▶ _Instruction_
Substitute "Brush" for "Paint Bucket" in the lines from the start of the records through the line containing "[x=1234, y=78]", inclusive, and give those lines again with nothing else changed. Leave the pictures out.

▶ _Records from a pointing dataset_
## START

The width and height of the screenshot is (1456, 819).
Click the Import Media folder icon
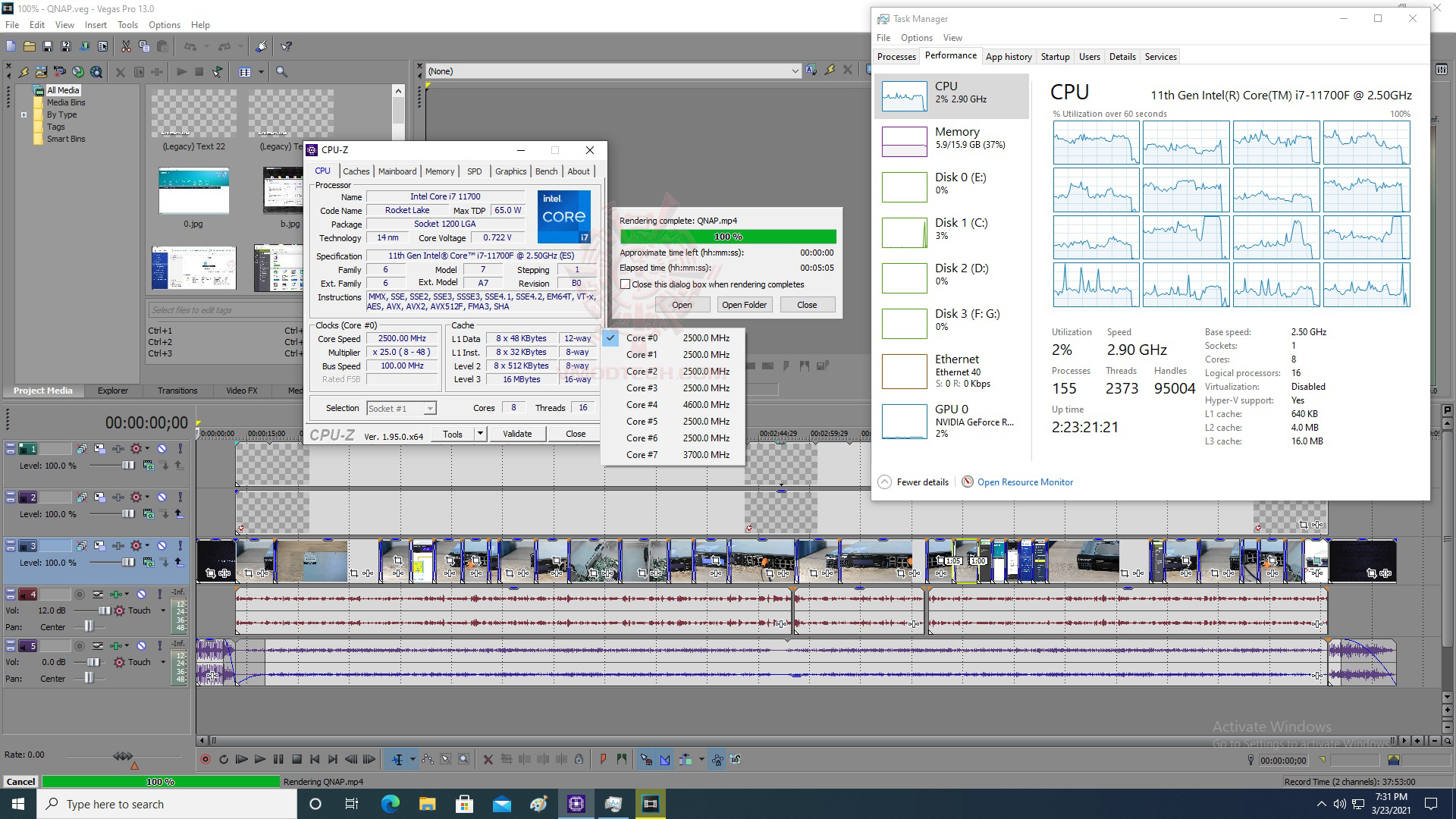[41, 72]
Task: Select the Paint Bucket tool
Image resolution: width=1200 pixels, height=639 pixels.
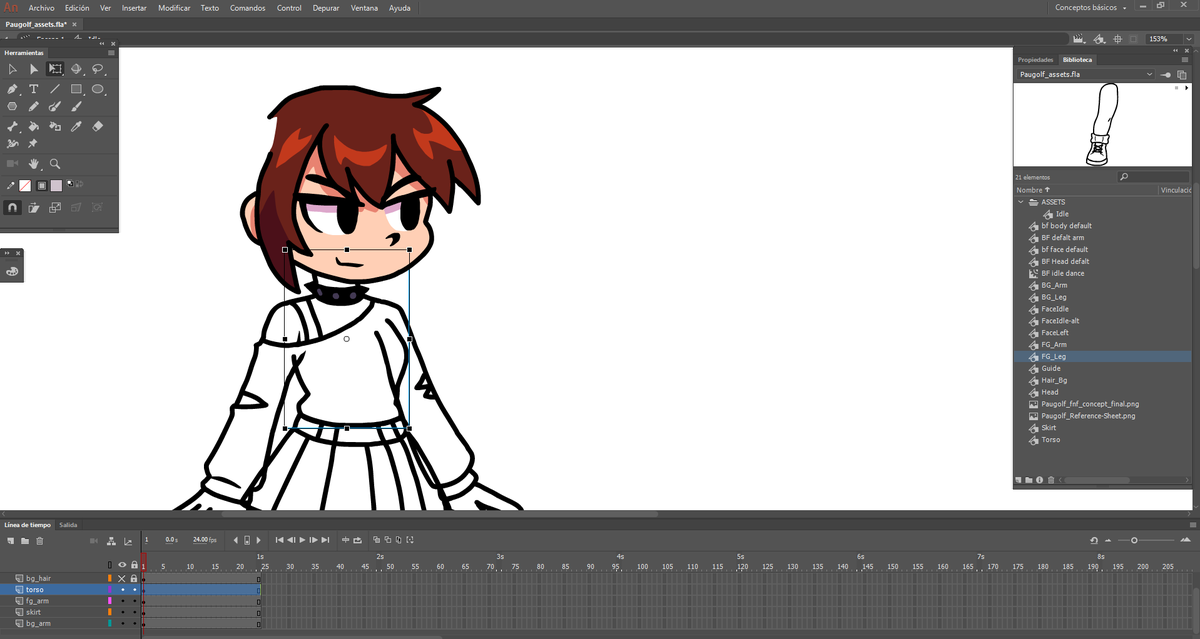Action: 32,127
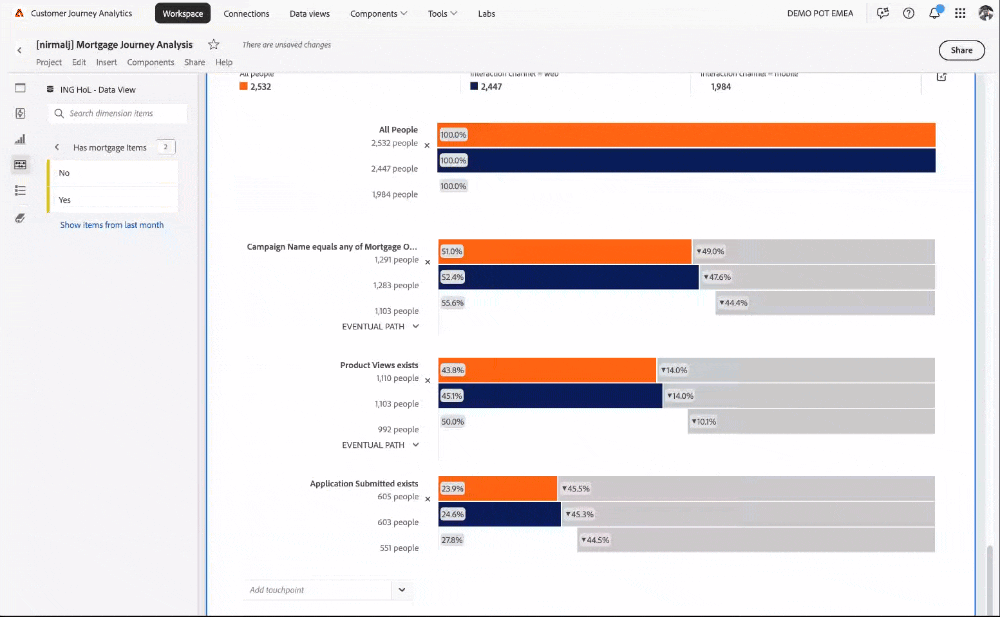Open the feedback chat icon in header
1000x617 pixels.
pyautogui.click(x=883, y=13)
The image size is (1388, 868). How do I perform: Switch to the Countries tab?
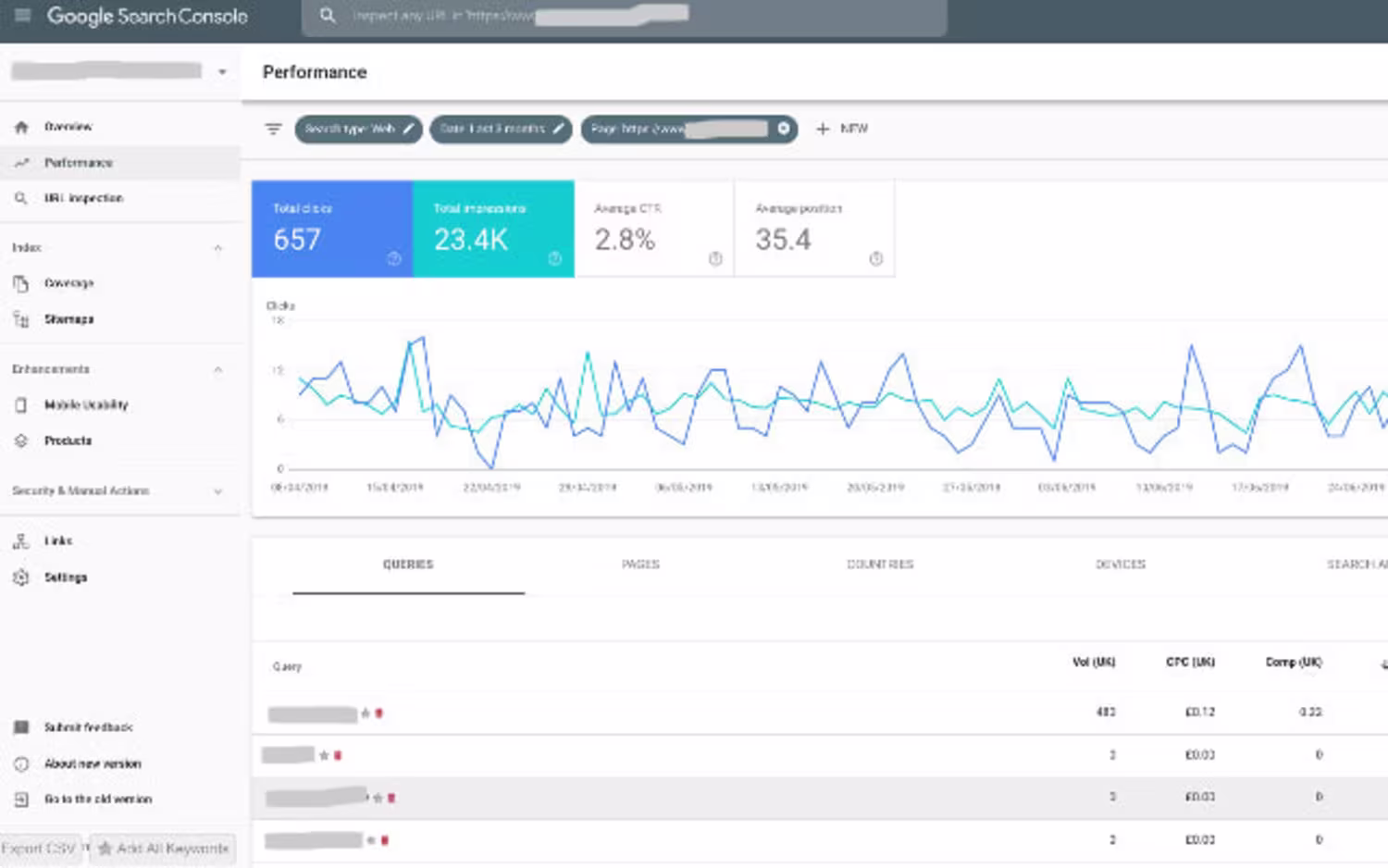880,564
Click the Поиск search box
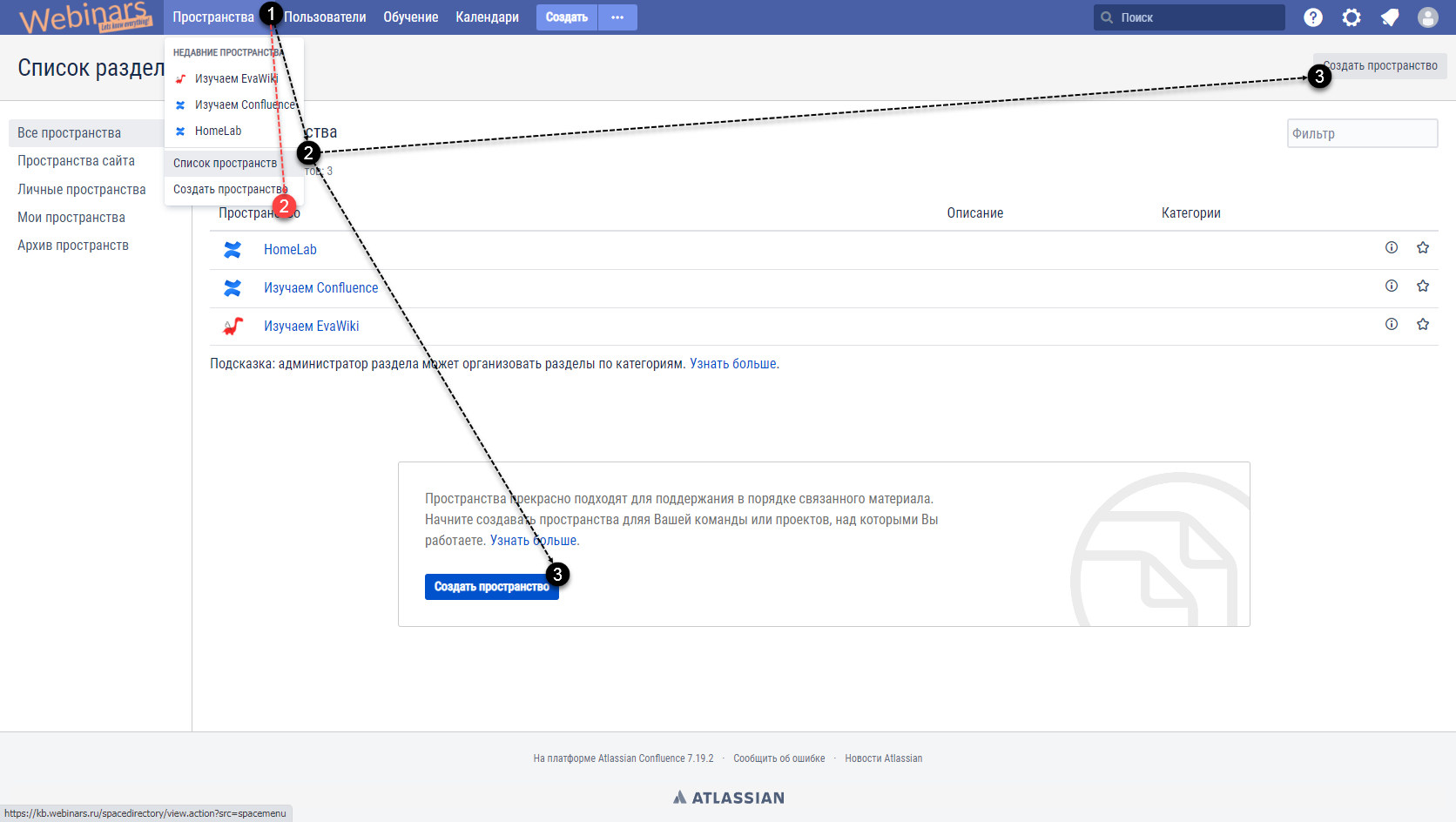Image resolution: width=1456 pixels, height=822 pixels. click(x=1190, y=17)
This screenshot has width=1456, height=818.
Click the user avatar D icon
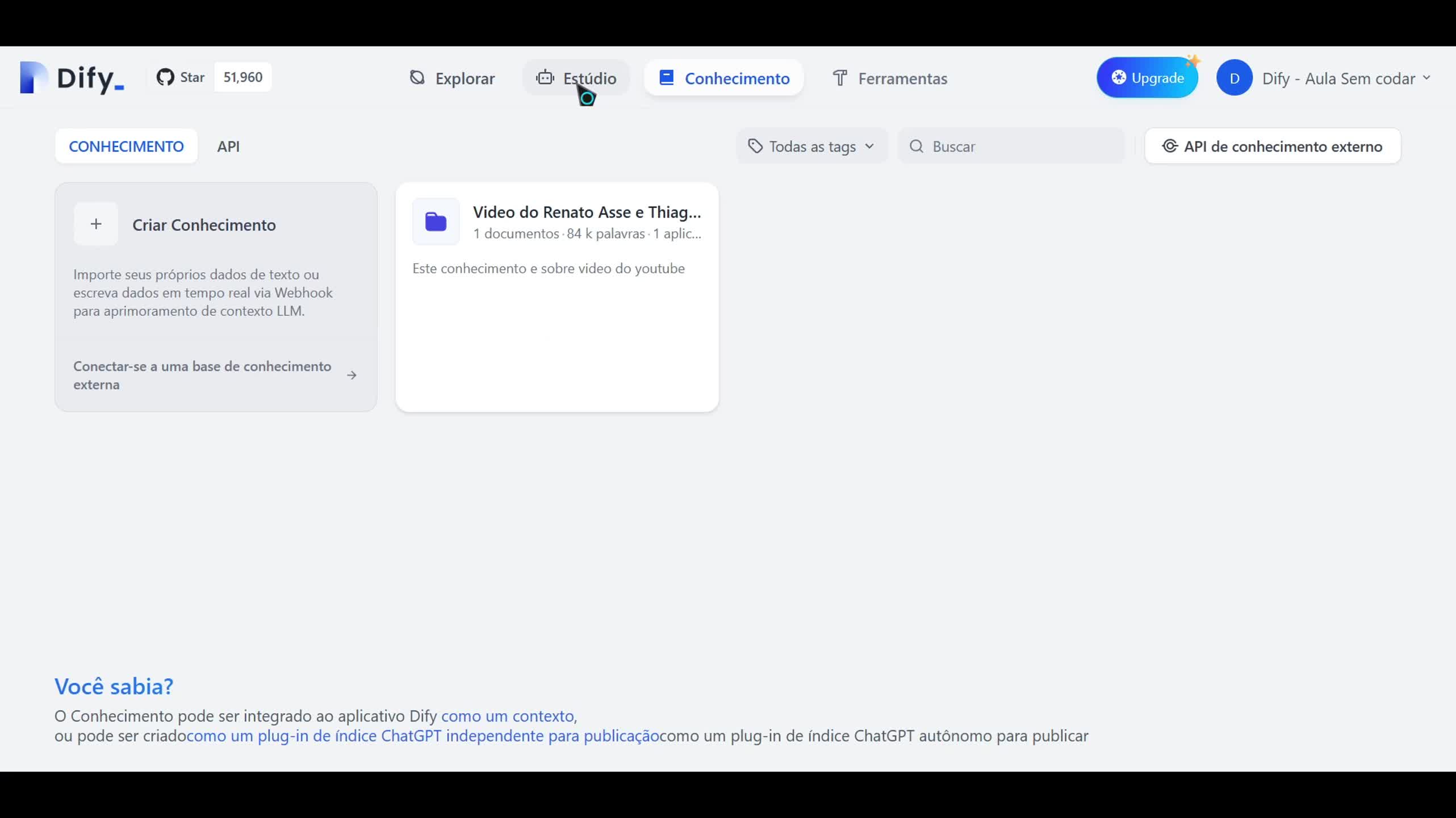[x=1234, y=78]

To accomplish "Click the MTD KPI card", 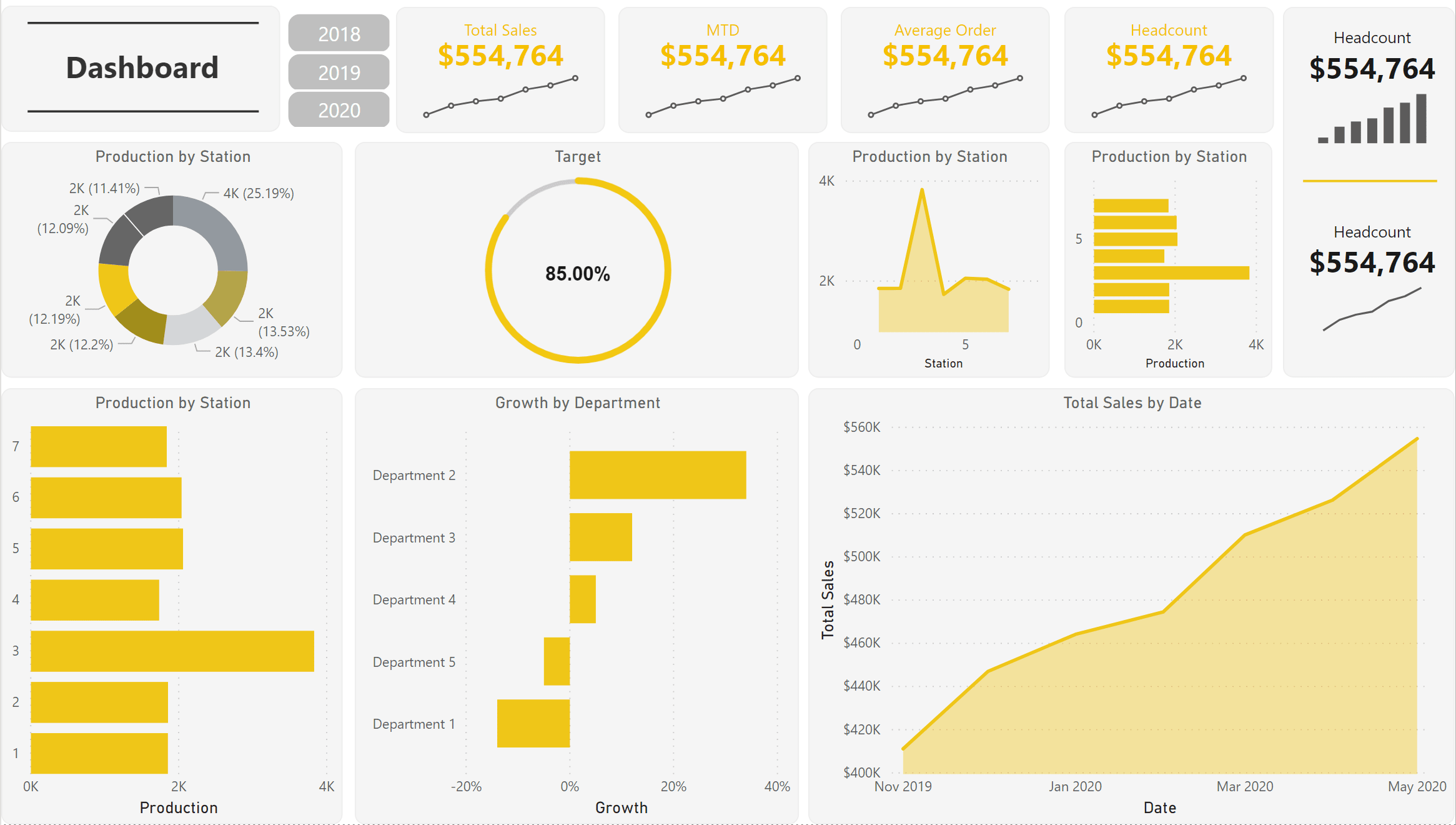I will (723, 69).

## END

▶ _Exercise result_
The width and height of the screenshot is (1456, 819).
Click the Import Media folder icon
[41, 72]
Task: Select the Brush tool
Image resolution: width=1200 pixels, height=639 pixels.
Action: 32,127
Open the feedback chat icon in header
1000x617 pixels.
pyautogui.click(x=883, y=13)
The image size is (1388, 868). How do I perform: Switch to the Countries tab?
880,564
Click the Поиск search box
Image resolution: width=1456 pixels, height=822 pixels. click(x=1190, y=17)
This screenshot has width=1456, height=818.
Click the user avatar D icon
[x=1234, y=78]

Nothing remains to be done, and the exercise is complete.